● Given data
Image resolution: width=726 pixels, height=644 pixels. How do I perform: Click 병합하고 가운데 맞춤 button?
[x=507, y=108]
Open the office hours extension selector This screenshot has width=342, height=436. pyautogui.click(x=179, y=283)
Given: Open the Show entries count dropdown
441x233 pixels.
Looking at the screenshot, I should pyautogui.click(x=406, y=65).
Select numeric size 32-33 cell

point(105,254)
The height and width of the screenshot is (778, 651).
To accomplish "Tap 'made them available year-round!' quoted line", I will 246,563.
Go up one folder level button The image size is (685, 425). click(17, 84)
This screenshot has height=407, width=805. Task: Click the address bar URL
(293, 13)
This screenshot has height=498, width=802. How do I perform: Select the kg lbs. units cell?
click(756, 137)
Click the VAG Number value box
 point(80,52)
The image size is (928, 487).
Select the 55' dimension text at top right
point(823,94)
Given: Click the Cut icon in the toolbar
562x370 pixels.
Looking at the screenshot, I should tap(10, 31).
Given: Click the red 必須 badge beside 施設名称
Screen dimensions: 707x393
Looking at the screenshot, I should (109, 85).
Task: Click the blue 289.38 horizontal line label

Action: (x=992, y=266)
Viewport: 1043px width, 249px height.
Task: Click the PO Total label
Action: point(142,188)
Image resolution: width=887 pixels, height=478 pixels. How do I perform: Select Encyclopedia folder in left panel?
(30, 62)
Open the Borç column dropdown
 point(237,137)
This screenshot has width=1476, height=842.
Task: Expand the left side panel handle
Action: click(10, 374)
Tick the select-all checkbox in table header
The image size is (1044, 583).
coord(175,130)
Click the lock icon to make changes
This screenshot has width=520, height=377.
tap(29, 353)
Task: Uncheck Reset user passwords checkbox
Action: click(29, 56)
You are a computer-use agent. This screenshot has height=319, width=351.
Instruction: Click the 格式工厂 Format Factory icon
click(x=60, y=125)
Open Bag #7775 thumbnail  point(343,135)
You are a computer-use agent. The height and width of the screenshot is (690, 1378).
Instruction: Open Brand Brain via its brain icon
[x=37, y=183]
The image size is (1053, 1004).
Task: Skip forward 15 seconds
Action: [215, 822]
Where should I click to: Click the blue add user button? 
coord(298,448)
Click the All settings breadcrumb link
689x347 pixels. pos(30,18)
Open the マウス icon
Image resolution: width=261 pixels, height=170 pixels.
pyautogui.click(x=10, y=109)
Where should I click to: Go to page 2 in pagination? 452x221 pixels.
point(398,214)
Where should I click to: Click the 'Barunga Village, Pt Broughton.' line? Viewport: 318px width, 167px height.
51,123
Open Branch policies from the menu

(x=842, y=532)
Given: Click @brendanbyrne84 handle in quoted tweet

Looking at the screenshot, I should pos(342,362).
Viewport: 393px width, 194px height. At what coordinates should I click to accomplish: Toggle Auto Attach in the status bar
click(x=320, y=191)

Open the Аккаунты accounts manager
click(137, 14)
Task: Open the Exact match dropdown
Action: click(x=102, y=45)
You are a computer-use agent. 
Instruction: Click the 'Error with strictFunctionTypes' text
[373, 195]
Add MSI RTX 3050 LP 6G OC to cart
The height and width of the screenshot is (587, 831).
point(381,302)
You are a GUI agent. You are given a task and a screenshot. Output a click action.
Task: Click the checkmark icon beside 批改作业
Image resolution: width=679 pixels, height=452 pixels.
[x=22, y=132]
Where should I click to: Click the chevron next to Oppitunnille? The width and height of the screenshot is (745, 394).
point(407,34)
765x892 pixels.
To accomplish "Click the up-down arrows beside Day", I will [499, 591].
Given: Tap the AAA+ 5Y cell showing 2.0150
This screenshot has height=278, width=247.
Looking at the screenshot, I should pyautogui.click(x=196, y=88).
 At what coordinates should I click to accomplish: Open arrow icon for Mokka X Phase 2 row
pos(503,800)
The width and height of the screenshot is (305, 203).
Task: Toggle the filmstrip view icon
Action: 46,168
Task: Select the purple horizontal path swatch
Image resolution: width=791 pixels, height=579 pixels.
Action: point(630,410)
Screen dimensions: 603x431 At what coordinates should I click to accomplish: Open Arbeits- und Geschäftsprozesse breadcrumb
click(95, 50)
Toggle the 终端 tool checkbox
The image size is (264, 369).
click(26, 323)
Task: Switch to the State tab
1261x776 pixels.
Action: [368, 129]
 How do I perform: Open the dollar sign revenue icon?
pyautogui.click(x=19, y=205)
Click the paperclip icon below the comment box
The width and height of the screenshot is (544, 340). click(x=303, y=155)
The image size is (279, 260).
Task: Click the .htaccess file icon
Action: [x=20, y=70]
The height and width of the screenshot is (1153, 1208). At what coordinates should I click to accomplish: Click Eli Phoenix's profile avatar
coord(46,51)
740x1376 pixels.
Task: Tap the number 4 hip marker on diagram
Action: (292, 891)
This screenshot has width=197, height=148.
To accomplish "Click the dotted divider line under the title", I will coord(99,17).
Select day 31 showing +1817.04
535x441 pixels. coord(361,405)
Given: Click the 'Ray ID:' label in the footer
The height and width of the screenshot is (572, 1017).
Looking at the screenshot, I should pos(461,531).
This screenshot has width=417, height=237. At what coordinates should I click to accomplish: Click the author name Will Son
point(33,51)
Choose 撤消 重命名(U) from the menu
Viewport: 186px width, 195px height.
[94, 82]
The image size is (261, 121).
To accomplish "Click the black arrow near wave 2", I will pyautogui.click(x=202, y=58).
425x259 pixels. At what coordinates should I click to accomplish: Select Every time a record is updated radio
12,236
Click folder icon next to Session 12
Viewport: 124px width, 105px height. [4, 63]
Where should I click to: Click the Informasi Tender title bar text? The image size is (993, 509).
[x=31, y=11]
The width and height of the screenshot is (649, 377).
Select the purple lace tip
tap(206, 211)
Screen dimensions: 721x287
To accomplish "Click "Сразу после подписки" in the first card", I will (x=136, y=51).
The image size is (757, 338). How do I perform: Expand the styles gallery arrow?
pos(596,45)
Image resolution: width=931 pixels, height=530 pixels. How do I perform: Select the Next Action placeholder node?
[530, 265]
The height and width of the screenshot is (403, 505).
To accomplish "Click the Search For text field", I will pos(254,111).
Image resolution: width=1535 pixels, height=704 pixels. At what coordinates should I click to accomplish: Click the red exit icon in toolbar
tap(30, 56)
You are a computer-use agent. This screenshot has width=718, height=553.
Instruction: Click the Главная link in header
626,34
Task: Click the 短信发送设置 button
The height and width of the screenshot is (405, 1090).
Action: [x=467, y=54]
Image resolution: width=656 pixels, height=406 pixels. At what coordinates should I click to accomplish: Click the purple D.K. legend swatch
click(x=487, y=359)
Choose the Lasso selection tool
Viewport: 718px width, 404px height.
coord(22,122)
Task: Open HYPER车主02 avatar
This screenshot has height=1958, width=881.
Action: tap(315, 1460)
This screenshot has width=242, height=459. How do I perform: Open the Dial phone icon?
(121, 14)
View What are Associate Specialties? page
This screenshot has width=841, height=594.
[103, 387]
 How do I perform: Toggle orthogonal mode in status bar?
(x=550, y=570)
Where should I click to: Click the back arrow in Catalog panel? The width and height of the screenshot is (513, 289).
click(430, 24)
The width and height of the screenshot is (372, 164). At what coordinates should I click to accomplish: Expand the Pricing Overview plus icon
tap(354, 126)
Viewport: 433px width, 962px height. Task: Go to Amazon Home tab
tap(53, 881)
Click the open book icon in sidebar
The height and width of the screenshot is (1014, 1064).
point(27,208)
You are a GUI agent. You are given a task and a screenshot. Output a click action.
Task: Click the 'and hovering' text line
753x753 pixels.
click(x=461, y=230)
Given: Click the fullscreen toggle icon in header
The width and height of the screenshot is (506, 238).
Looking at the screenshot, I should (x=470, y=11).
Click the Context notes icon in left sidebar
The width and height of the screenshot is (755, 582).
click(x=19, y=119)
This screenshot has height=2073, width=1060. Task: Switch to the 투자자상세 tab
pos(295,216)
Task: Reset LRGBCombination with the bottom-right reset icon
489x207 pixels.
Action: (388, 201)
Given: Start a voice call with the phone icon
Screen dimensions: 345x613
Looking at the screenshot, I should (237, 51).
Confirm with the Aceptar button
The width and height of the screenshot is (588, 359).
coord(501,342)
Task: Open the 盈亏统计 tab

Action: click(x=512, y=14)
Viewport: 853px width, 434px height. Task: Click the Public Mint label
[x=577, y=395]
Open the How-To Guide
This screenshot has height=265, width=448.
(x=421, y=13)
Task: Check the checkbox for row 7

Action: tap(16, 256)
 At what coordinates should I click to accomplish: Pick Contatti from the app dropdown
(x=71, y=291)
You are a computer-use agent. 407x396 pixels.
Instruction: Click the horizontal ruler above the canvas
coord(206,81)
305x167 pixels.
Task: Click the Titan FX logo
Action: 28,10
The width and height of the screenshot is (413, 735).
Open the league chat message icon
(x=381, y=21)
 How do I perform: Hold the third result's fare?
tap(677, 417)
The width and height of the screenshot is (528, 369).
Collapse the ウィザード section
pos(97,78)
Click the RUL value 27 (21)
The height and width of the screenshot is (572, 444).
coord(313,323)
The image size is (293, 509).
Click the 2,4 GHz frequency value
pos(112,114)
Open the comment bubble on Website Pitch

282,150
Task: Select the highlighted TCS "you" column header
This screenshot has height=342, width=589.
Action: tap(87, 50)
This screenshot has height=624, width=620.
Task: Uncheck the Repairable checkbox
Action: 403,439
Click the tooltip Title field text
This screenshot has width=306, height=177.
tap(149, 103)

● Task instructions
Working from the entries above, find every line in which the word "sidebar" occurs and copy it.

● Reply
Click the open book icon in sidebar
Click the Context notes icon in left sidebar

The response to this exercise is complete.